Bersell: The e-mail is two-way, of course, but the broadcast fax is a one-way type of thing. It's interesting, a few years ago, fax was a critical piece of communications. Any more, I'm thinking about it as a redundant level of communication. At least in our organization, the primary means of communication is e-mail, but that fax is there, and it does put the information where it needs to be.
We're talking about things like satellite phones, and we've talked about handheld devices, but I don't know how much redundancy that would really give us. That's going to be on the same backbone as the e-mail system, and, if the Internet as a whole goes down, the handhelds won't give us the redundancy we need. They would allow us to locate people where they are if they're away from their desks.
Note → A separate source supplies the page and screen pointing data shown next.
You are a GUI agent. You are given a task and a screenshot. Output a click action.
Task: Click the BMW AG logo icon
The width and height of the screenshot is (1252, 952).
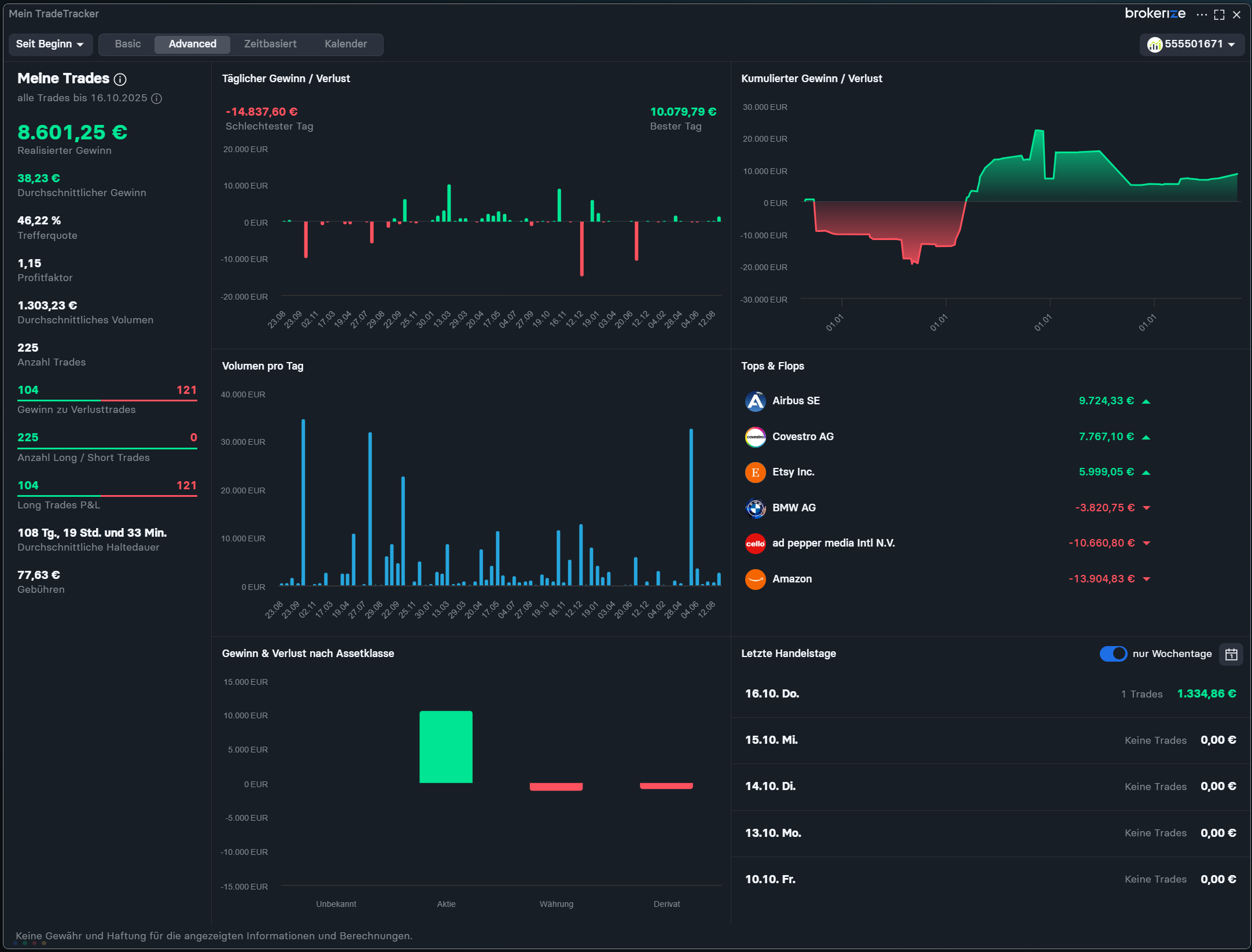(x=755, y=508)
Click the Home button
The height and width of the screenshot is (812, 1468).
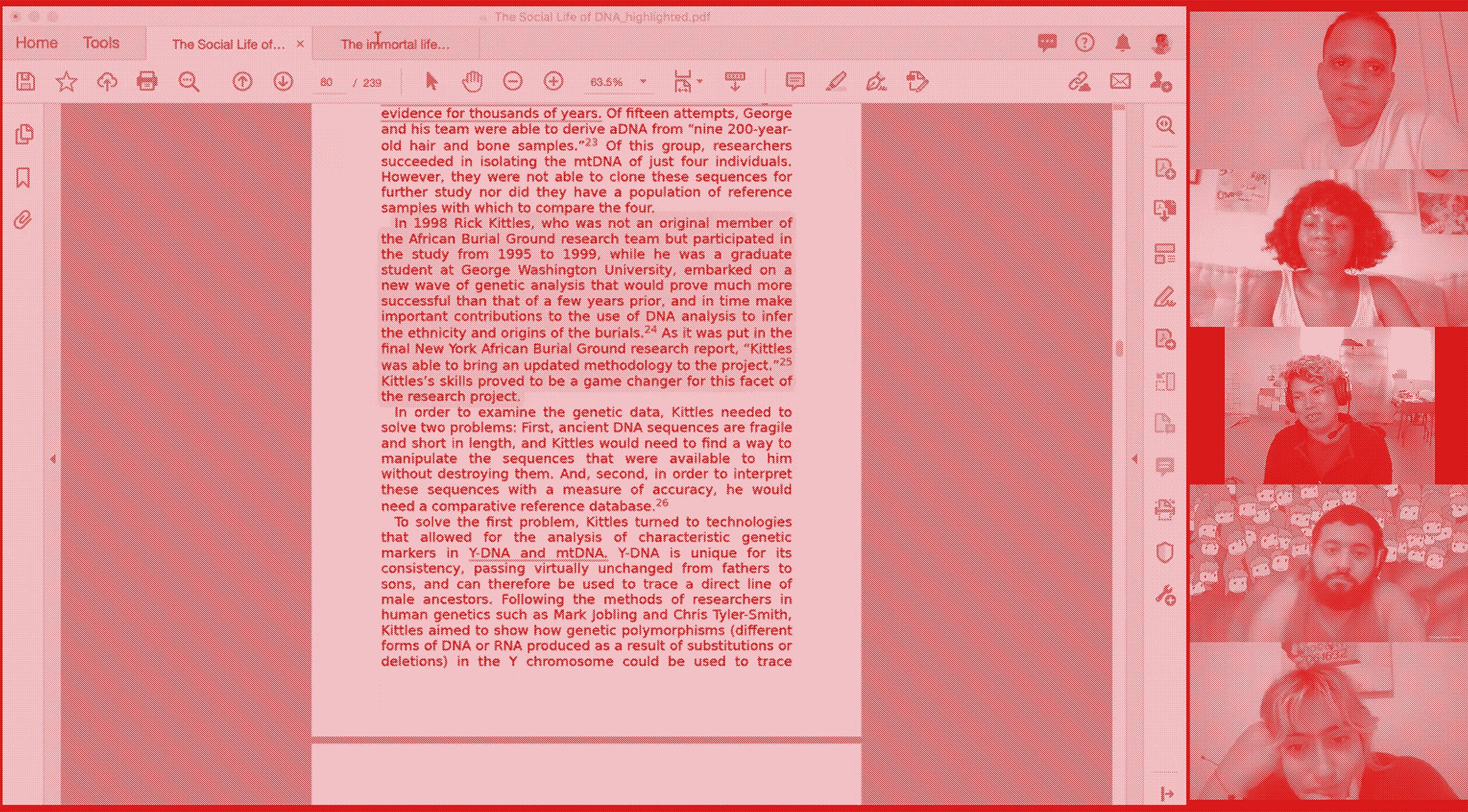[36, 43]
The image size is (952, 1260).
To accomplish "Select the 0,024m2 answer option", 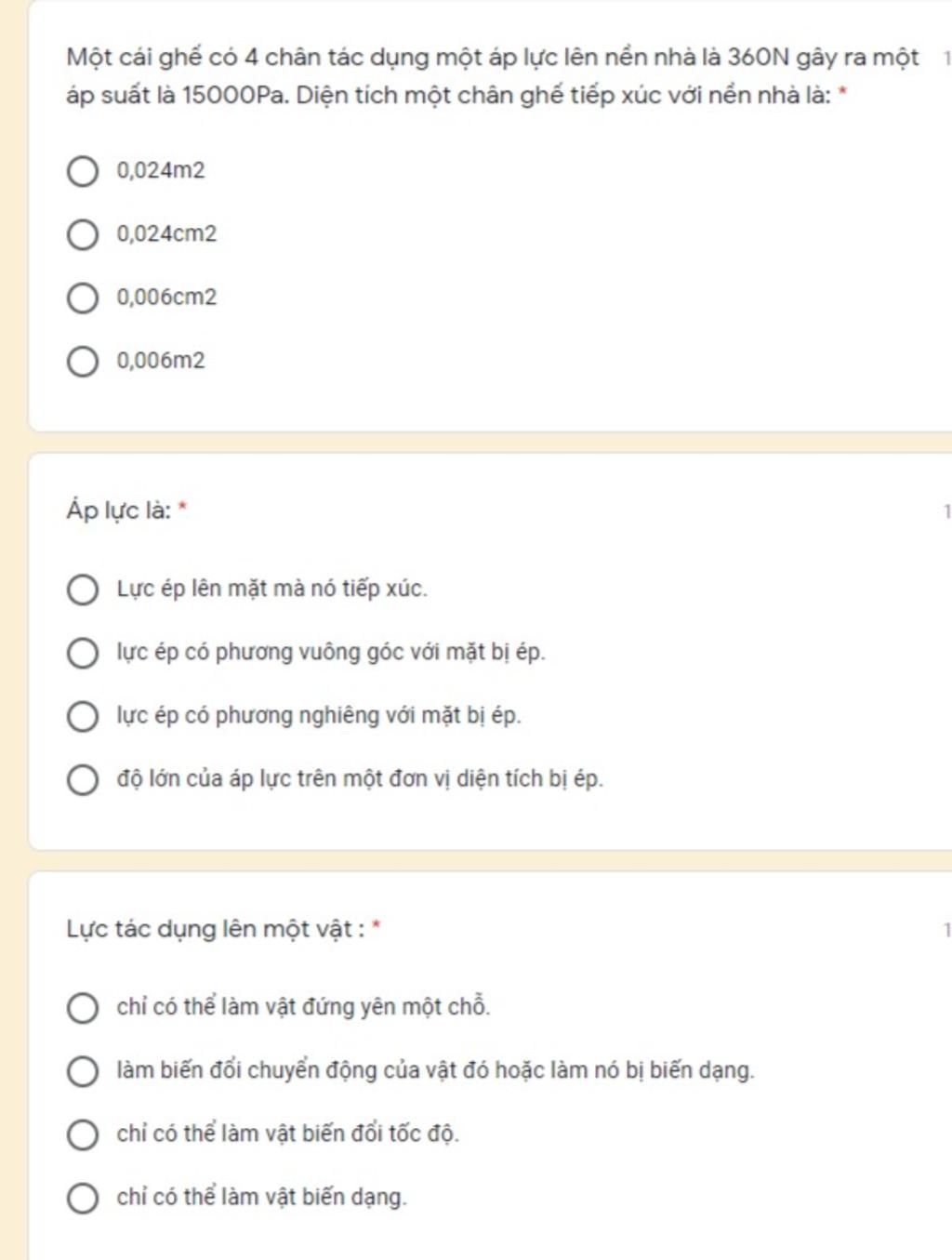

GT: I've seen some comments from Tom Ridge and the Office of Homeland Security concerning setting up a nationwide health alert network. How would something like that play out?
Bersell: That really is in place right now. The CDC is funding all of this right now, and it has a centralized health alert network. They send information to people like me in each state, and I turn around and forward it to the local folks. There's a cascading effect there.
It doesn't have quite the reach that it should, but the major pieces are in place. I would see it basically as it is now, but with better reach and more redundancy.
GT: Does such a national network need to address fostering interactivity between local health officials and the CDC?
Bersell: It has to go in tiers - local, state, federal - and people at our state level could probably handle 90 percent of the needs of the local folks, and there would be some percentage that would need to be bumped up to the federal level.
That's how I would see that, in terms of having some kind of full interactivity, is to regionalize it and tier it in terms of where you are in the government schemata. Part of it is how you not just do messaging, but how you transfer data between communities, states and the federal level.
GT: What have been the biggest barriers that you've faced in putting this all together?
Bersell: It's been hard to put low-probability events onto people's agendas when they're consumed by day-to-day business problems. But, since Sept. 11, that's really turned around. People are interested in what we're doing, and they want to know how they can get involved.
Another thing is that government doesn't move quickly. A lot of people who are interested in government don't want it to move too fast. Government that moves too fast can be dangerous, so they want it to move relatively slowly, and that isn't necessarily good for emergency preparedness.
GT: What do you see as the greatest benefit of the HAN?
Bersell: If something does happen; if we do have a biological terrorism event and the HAN is able to get the right information into the right people's hands at the right time, we'll be able to save lives. For a health department, there's no greater benefit than that.